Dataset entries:

- Opening Delimiter -

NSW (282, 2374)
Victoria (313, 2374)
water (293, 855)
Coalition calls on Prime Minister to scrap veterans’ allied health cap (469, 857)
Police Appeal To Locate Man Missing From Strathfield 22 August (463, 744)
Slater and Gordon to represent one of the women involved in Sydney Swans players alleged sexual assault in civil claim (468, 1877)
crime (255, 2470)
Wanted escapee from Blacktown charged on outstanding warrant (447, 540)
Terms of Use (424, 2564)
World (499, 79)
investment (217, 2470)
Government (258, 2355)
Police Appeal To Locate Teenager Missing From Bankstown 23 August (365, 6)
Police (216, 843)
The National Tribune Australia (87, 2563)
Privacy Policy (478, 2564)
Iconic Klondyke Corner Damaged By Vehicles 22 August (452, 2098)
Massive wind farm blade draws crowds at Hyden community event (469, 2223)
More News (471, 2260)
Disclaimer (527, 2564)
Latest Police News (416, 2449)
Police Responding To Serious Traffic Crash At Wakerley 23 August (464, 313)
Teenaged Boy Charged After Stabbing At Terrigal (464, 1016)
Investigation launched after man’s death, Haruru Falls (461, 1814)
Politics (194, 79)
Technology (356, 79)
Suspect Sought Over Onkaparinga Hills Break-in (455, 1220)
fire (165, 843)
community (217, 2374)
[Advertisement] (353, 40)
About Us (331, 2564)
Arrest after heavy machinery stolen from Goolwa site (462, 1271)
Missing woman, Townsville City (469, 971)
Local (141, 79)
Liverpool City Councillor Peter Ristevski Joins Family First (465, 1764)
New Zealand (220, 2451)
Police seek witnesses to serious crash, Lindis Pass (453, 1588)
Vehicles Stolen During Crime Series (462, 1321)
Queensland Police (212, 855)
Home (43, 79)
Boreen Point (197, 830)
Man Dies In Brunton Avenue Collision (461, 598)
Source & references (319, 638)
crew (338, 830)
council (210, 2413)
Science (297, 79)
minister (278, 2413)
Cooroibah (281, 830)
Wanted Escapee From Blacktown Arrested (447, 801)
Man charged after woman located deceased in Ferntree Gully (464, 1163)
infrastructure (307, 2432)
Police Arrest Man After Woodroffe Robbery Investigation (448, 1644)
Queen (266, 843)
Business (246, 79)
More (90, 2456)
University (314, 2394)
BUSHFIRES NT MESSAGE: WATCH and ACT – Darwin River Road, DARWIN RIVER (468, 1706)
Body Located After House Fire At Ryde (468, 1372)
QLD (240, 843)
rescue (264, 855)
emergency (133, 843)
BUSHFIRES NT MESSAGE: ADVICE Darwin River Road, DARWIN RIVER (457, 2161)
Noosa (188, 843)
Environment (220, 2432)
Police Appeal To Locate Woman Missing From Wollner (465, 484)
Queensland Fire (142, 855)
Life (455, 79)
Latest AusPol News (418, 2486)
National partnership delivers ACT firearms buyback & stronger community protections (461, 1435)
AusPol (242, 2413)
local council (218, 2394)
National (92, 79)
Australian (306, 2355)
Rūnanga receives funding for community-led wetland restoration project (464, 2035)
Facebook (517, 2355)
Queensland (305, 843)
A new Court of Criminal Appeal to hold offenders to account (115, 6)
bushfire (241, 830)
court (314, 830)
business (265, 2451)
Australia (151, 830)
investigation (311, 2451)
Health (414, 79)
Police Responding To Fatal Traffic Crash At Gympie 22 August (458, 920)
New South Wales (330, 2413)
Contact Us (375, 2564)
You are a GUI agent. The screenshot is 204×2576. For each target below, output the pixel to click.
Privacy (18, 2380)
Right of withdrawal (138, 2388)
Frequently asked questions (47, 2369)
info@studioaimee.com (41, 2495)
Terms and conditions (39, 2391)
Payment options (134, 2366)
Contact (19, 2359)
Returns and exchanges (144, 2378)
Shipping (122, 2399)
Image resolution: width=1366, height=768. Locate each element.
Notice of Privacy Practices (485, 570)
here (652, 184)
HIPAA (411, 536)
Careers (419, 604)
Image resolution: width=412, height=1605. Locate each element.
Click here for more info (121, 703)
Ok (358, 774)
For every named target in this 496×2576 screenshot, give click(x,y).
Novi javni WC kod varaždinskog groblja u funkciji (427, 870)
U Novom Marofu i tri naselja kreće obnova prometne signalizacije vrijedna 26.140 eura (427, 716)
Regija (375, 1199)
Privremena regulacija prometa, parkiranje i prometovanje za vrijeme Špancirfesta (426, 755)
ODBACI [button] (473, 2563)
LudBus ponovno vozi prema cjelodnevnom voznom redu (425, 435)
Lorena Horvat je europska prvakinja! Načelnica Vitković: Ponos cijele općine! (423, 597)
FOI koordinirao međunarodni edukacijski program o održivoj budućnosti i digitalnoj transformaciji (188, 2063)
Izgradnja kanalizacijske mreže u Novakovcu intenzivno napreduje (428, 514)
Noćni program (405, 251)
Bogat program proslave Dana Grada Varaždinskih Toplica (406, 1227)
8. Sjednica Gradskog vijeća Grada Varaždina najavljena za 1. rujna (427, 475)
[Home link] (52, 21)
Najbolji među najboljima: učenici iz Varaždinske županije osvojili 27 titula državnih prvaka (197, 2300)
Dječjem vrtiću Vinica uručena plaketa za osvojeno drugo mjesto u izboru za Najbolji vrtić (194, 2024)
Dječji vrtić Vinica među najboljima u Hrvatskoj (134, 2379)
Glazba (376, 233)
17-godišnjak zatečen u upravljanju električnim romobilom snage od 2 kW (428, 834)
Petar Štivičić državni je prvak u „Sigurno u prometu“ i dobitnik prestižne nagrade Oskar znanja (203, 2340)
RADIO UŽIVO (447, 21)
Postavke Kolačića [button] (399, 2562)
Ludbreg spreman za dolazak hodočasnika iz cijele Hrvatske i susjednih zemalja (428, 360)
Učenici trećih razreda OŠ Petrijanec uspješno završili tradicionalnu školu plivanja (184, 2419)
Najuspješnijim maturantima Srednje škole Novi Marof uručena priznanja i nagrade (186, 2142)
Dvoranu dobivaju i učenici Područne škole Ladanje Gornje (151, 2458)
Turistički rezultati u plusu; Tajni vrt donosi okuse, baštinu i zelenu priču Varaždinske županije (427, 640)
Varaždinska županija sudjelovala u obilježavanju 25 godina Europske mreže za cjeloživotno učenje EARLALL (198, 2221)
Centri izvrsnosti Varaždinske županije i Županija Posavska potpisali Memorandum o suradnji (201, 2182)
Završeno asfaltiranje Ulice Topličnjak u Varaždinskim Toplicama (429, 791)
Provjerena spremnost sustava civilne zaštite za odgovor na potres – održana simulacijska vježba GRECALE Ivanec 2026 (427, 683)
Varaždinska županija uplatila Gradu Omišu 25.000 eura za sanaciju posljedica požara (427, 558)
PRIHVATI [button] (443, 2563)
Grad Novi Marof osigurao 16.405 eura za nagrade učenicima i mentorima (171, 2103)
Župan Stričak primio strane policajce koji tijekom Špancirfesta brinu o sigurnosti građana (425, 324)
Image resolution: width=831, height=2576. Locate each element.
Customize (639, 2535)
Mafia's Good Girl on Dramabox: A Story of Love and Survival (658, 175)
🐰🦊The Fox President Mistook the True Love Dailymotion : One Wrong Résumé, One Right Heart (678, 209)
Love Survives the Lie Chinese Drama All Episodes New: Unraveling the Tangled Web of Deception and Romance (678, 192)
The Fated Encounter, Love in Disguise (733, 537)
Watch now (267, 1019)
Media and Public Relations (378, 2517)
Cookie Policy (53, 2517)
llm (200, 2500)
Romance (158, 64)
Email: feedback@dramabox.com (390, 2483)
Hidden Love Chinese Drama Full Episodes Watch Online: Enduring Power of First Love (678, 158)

- Closing Delimiter -

From the lines above, copy those that contain the word "škole".

Najuspješnijim maturantima Srednje škole Novi Marof uručena priznanja i nagrade (186, 2142)
Dvoranu dobivaju i učenici Područne škole Ladanje Gornje (151, 2458)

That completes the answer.